Christine Lagarde, the IMF’s managing director since 2011, backed some of the inspectors’ recommendations for improving internal procedures but dismissed calls from the independent evaluation office (IEO) to fortify the fund’s defences against political interference.

“I support the principle that the IMF’s technical analysis should remain independent,” she said in a statement. “However, I do not accept the premise of the recommendation, which the IEO failed to establish in its report, and thus do not see the need to develop new procedures.”

The fund’s involvement in eurozone programmes had been a “qualified success” in the face of unprecedented systemic challenge, Ms Lagarde said.

Nonetheless, the report is likely to fan suspicions of some emerging market IMF shareholders and some of its staff that it repeatedly bent its own rules to help out the eurozone.

“It highlights the concerns of many — both inside and outside the fund – that the fund’s treatment of developing and emerging market economies is quite different from its treatment of advanced economies,” said Eswar Prasad, economics professor at Cornell University and former IMF official.

“Political factors seemed to play a bigger role than pure technical considerations in matters involving advanced economies.”

The inspectors said the troika arrangement — in which the IMF worked alongside the European Commission and European Central Bank — potentially subjected the technical judgment of IMF staff “to political pressure” from an early stage.

“The European Commission, in the area of emergency crisis lending, acted as the agent of the eurogroup, which in turn represented member states and decided whether to provide assistance.

“Interviews and some internal documents suggest that political feasibility in creditor countries was an important consideration for [European Commission] staff and that IMF staff occasionally felt pressured to accept a less-than-ideal outcome.



The inspectors said the IMF executive board, responsible for the fund’s day-to-day business, was in the dark on sensitive policy questions for Greece and Ireland, which also received a bailout in 2010.

Some executive board members, who usually meet several times each week, learned more from the press throughout the crisis period than from informal board meetings.

The board approved the first Greek deal in May 2010 “without seeking pre-emptive debt restructuring, even though its sovereign debt was not deemed sustainable with a high probability”.

“The risk of contagion was an important consideration in coming to this decision.
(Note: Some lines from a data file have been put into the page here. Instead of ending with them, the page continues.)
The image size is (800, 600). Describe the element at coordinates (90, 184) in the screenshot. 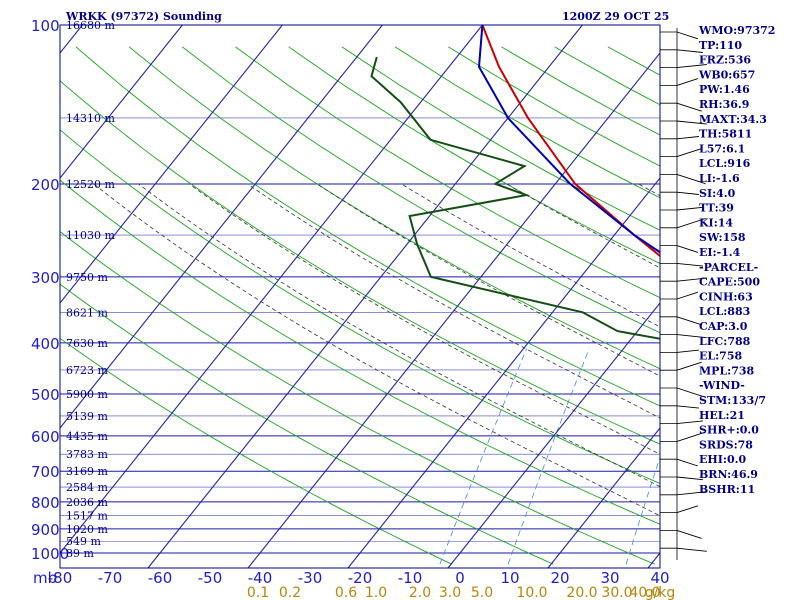

I see `height-label: 12520 m` at that location.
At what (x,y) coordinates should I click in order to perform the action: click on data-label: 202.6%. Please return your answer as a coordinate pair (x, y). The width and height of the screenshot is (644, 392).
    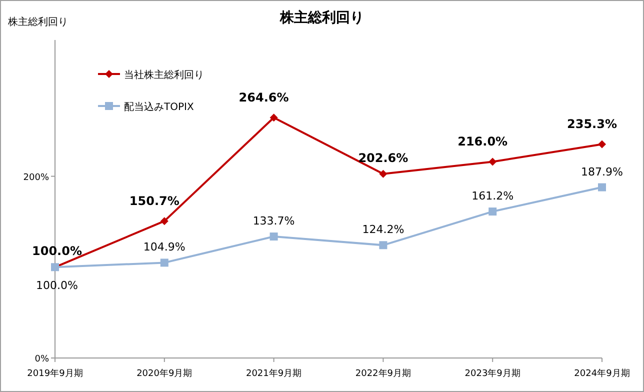
    Looking at the image, I should click on (383, 158).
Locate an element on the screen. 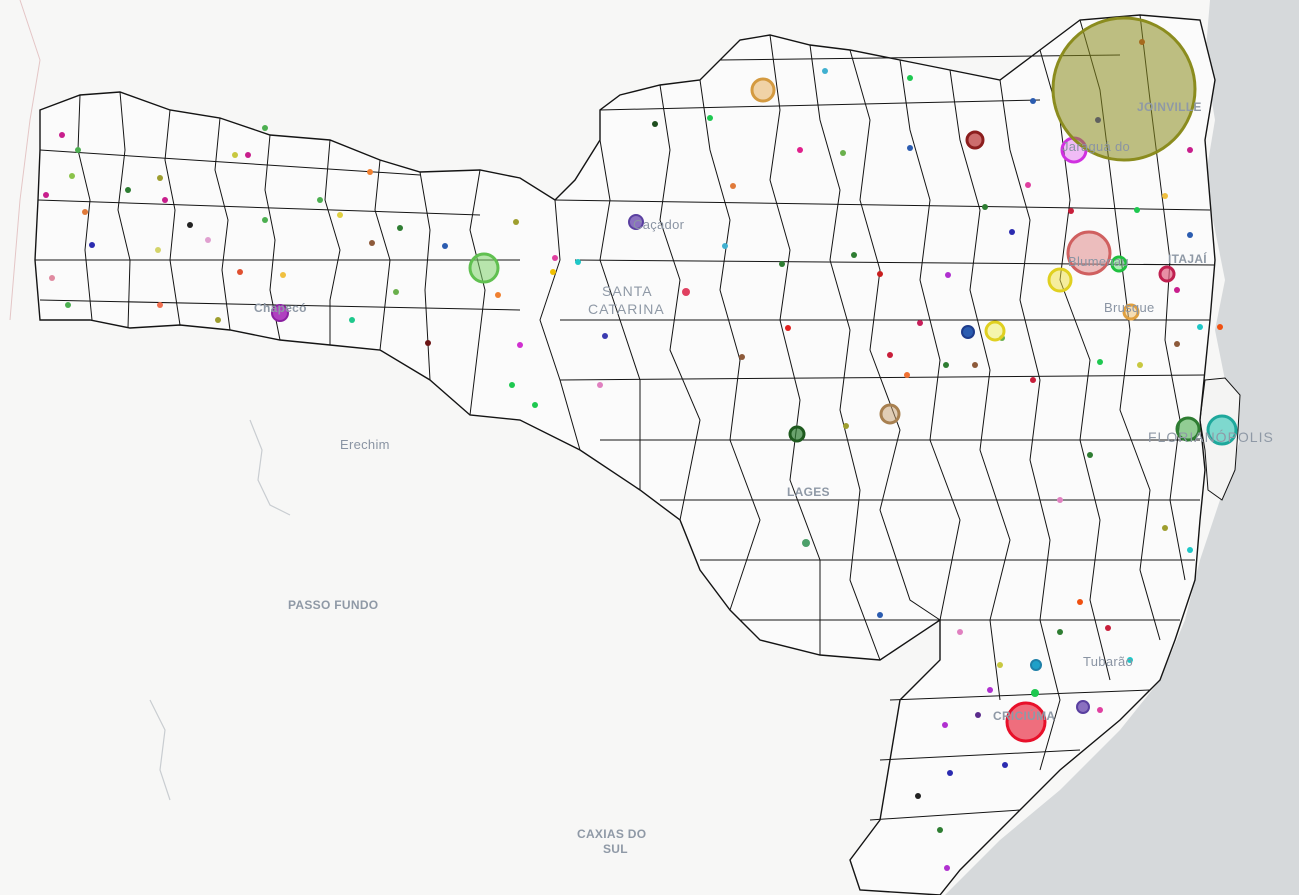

The IMF’s policy on exceptional access to fund resources, which mandates early board involvement, was followed only in a perfunctory manner.”

The fiscal troubles of Greece remain unresolved, fanning concern about regional instability at a time of upheaval in Turkey. In recent days the US has pressed the country’s European creditors to allow a debt restructuring to restore order in its finances.
 
 


The inspectors, led by Japanese academic Shinji Takagi, found the IMF had considered the prospect of lending to a eurozone country to be unlikely and had never set out how such programmes might be designed.

The report said IMF managers had moved some time before the Greek rescue to explore contingencies. Still, the work of special task forces “was so secret that few within the institution knew of their existence, let alone the content of their deliberations”.

Ms Lagarde said IMF-backed programmes bought time to build firewalls, prevented the crisis from spreading, and restored growth and market access in Ireland, Portugal and Cyprus.

“Greece, however, was unique: while initial economic targets proved overly ambitious, the programme was beset by recurrent political crises, pushback from vested interests, and severe implementation problems that led to a much deeper-than-expected output contraction.

“On the other hand, Greece undertook enormous adjustment with unprecedented assistance from its international partners. This enabled Greece to remain a member of the euro area — a key goal for Greece and the euro area members.”